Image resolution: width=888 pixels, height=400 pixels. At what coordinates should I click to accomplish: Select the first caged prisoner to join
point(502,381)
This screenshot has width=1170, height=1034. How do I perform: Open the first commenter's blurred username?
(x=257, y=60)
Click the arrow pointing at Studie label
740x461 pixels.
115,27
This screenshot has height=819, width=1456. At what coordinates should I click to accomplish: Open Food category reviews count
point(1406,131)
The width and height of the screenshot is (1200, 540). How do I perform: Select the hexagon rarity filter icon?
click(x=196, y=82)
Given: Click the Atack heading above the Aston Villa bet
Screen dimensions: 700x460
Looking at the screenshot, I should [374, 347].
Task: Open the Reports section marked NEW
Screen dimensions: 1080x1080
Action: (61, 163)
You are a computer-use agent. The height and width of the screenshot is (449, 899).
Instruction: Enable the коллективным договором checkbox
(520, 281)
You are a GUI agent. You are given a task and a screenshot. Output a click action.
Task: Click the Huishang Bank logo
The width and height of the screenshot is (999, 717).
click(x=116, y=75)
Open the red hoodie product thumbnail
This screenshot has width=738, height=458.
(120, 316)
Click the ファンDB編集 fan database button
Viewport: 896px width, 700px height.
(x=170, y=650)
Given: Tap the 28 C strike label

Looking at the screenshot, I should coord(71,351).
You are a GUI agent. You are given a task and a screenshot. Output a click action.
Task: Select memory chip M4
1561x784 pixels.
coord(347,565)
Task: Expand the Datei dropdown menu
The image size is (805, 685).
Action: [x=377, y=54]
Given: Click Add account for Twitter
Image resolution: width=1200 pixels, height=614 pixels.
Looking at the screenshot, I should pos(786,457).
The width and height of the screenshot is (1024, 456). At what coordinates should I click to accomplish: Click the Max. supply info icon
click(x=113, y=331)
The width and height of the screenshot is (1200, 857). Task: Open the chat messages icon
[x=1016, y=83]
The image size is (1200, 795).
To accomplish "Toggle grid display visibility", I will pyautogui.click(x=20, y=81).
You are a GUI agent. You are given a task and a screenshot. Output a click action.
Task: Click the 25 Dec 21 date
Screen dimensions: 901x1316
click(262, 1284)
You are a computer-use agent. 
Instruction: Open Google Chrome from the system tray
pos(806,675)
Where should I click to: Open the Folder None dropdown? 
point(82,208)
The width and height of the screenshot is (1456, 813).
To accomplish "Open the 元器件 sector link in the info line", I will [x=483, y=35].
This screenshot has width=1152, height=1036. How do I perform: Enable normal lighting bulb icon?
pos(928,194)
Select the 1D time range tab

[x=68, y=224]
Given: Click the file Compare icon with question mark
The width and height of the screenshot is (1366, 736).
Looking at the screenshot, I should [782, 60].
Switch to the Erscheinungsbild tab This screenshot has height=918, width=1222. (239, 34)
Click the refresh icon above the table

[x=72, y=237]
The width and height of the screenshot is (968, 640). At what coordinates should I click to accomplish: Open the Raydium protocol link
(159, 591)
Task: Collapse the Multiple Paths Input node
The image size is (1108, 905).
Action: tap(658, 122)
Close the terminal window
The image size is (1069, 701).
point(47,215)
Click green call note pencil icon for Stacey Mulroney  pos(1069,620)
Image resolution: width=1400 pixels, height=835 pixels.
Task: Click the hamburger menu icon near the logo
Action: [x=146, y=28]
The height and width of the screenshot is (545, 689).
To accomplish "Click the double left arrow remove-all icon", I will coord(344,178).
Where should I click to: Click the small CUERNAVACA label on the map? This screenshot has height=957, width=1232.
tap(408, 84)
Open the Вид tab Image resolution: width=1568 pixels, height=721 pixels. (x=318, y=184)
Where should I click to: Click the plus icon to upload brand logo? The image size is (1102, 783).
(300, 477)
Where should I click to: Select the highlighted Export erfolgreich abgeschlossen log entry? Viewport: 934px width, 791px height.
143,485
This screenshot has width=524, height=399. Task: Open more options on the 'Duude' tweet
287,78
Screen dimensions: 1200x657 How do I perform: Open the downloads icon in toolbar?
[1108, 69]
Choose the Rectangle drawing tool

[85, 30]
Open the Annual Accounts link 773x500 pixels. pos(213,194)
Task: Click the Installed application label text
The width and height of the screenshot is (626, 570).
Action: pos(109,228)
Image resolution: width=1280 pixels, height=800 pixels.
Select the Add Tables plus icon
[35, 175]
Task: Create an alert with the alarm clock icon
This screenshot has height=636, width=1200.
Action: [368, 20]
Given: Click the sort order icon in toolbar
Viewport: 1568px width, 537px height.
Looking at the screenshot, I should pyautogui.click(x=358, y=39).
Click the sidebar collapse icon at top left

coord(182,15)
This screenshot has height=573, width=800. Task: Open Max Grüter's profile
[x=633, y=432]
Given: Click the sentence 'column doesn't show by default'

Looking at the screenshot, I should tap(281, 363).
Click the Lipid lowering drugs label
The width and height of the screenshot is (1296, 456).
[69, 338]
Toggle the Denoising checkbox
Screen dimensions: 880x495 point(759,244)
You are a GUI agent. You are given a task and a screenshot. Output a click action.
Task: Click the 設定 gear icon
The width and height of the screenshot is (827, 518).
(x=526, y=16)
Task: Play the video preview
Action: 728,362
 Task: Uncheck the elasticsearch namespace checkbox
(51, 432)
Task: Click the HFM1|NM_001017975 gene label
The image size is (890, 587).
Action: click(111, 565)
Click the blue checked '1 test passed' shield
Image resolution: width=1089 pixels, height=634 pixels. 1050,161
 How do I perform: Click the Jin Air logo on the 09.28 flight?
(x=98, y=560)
+--
Copy whichever lines in the listing above hold "will".

EXERCISE OUTPUT:
To accomplish "Toggle grid display visibility", I will pyautogui.click(x=20, y=81).
To accomplish "Open the 元器件 sector link in the info line", I will [x=483, y=35].
To accomplish "Click the double left arrow remove-all icon", I will coord(344,178).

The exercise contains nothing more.